TASK PROMPT:
In the listing below, substitute "interface assistant" for every occurrence of "GUI agent", and leave all other text unchanged.

DATASET ROWS:

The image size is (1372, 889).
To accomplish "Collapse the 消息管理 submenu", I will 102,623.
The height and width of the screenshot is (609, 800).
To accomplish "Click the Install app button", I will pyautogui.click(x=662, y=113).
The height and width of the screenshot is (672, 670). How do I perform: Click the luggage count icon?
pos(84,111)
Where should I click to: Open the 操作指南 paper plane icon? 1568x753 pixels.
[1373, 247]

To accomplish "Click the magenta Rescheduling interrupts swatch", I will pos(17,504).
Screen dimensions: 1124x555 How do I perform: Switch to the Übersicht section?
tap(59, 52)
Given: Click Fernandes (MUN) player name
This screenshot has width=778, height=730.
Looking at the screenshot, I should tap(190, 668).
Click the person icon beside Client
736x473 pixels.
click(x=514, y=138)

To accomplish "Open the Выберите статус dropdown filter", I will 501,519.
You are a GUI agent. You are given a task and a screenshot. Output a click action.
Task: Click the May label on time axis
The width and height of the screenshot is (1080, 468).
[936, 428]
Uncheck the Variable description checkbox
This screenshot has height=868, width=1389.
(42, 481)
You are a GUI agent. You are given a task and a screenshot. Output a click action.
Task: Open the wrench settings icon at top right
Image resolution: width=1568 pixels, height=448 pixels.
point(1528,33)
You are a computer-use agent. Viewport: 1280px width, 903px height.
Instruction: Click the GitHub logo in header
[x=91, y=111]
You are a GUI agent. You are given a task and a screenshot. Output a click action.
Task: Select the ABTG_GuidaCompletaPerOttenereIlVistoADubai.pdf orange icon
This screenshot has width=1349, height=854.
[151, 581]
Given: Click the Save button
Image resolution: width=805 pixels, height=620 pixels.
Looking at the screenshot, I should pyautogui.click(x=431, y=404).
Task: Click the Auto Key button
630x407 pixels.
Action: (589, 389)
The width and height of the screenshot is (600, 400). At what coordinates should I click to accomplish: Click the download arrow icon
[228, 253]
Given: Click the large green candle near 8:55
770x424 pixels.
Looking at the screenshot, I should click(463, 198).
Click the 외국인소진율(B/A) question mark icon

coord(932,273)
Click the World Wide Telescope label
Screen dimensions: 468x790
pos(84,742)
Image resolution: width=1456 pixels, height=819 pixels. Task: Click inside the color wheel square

TASK RESPONSE:
The image size is (1372, 889).
To accomplish "Collapse the 消息管理 submenu", I will 102,623.
The height and width of the screenshot is (609, 800).
To accomplish "Click the Install app button", I will pyautogui.click(x=662, y=113).
The height and width of the screenshot is (672, 670). How do I perform: Click the luggage count icon?
pos(84,111)
Where should I click to: Open the 操作指南 paper plane icon? 1568x753 pixels.
[1373, 247]

To accomplish "Click the magenta Rescheduling interrupts swatch", I will pos(17,504).
Screen dimensions: 1124x555 How do I perform: Switch to the Übersicht section?
tap(59, 52)
Given: Click Fernandes (MUN) player name
This screenshot has width=778, height=730.
Looking at the screenshot, I should tap(190, 668).
Click the person icon beside Client
736x473 pixels.
click(x=514, y=138)

To accomplish "Open the Выберите статус dropdown filter", I will 501,519.
You are a interface assistant. You are given a task and a screenshot. Output a click action.
Task: Click the May label on time axis
The width and height of the screenshot is (1080, 468).
[936, 428]
Uncheck the Variable description checkbox
This screenshot has height=868, width=1389.
(42, 481)
You are a interface assistant. You are given a task and a screenshot. Output a click action.
Task: Open the wrench settings icon at top right
Image resolution: width=1568 pixels, height=448 pixels.
point(1528,33)
You are a computer-use agent. Viewport: 1280px width, 903px height.
Instruction: Click the GitHub logo in header
[x=91, y=111]
You are a interface assistant. You are given a task and a screenshot. Output a click action.
Task: Select the ABTG_GuidaCompletaPerOttenereIlVistoADubai.pdf orange icon
This screenshot has width=1349, height=854.
[151, 581]
Given: Click the Save button
Image resolution: width=805 pixels, height=620 pixels.
Looking at the screenshot, I should pyautogui.click(x=431, y=404).
Task: Click the Auto Key button
630x407 pixels.
Action: (589, 389)
The width and height of the screenshot is (600, 400). At what coordinates should I click to accomplish: Click the download arrow icon
[228, 253]
Given: Click the large green candle near 8:55
770x424 pixels.
Looking at the screenshot, I should click(463, 198).
Click the 외국인소진율(B/A) question mark icon

coord(932,273)
Click the World Wide Telescope label
Screen dimensions: 468x790
pos(84,742)
Image resolution: width=1456 pixels, height=819 pixels. Task: Click inside the color wheel square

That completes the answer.